Hosmer, obviously, is willing to try the bunt from time to time.
"I work on it in batting practice and when the situation is right, they're giving you a free baserunner so you might as well take it," Hosmer said. "That was my whole thing on that -- just get on, get a good secondary [lead] and wait for Billy to put one down the line or in the gap and tie the game up."
The increasing use of extreme defensive shifts has grown with the vast amount of information gleaned from video and statistical analyses. Royals infield coach Dale Sveum invests hours and hours on developing defenses against hitters as does outfield coach Rusty Kuntz. The information banks are overflowing and baseball folks are soaking it up.
"Everybody's getting smarter but managers," Yost said dryly.
Salvy says he's fine despite bruised left shin
KANSAS CITY -- Catcher Salvador Perez left Friday night's game with his shin barking, but he insisted that he'll play on Saturday night against the Tigers.
"For sure, 100 percent," Perez said.
Perez's left shin was bruised when he fouled off a pitch in the seventh inning against Tigers starter Rick Porcello. He stayed in the game and flied out to right, but he was replaced for the eighth inning by Brett Hayes.
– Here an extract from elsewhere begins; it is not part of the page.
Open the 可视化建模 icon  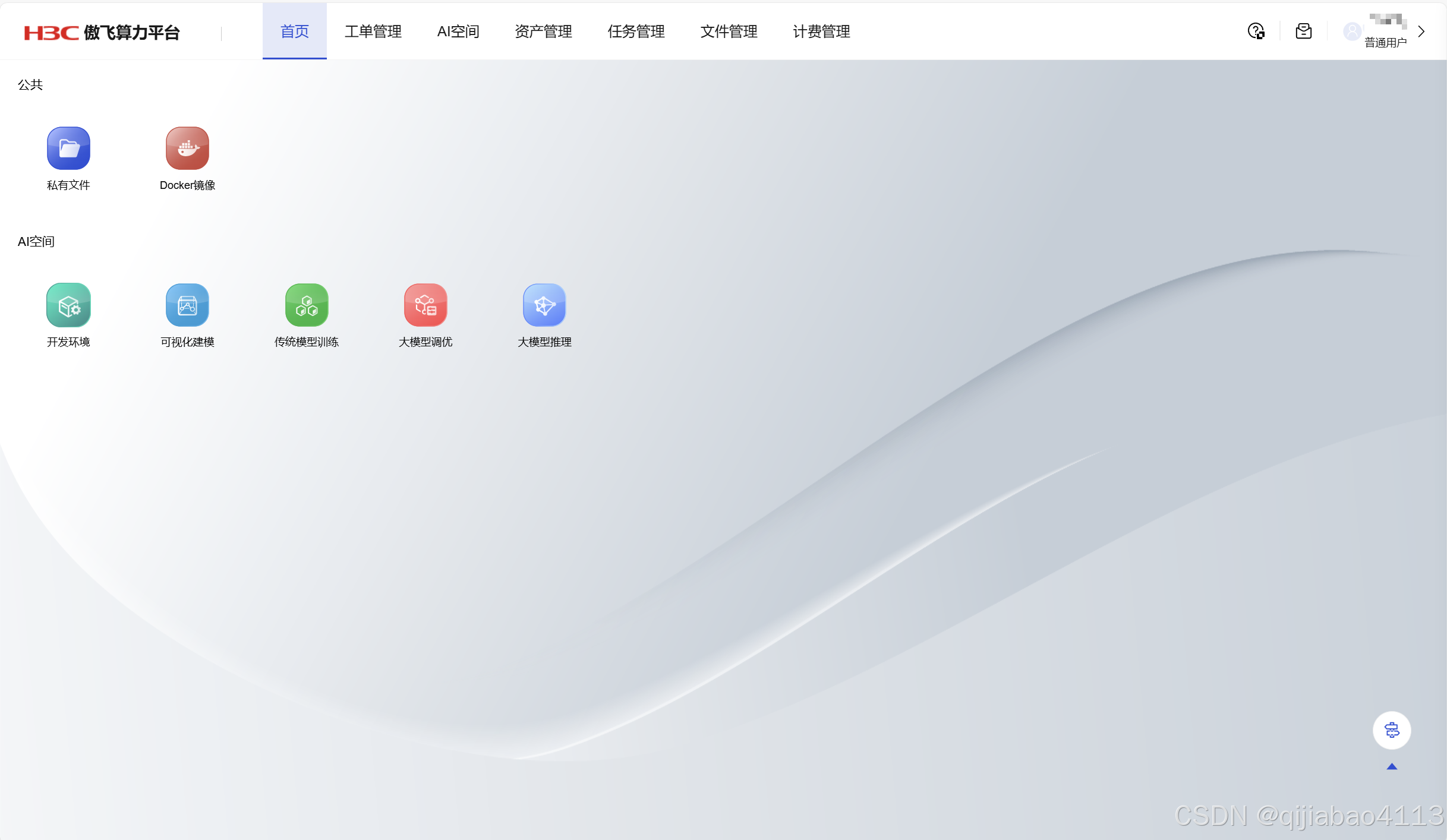tap(187, 305)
"I'm pretty good," Perez said at his locker after the 8-2 loss.
Perez wears a guard on that leg and has been hit there before.
"I think it's the same spot, yeah," he said.
Infante, Shields earn KC awards for April
KANSAS CITY -- Second baseman Omar Infante and right-hander James Shields were named the Royals' Player and Pitcher of the Month for April.
Infante finished the month with 19 RBIs, highest ever by a Royals second baseman for the season's first month, surpassing 14 by Cookie Rojas in 1973 and Bip Roberts in '96.
Shields won his last three starts in April, all on the road. He also posted a 2.03 ERA, held opponents to a .196 average and had 41 strikeouts.
The top player is selected in a vote of media and fans, while the pitcher is picked by media only.
Dick Kaegel is a reporter for MLB.com. This story was not subject to the approval of Major League Baseball or its clubs.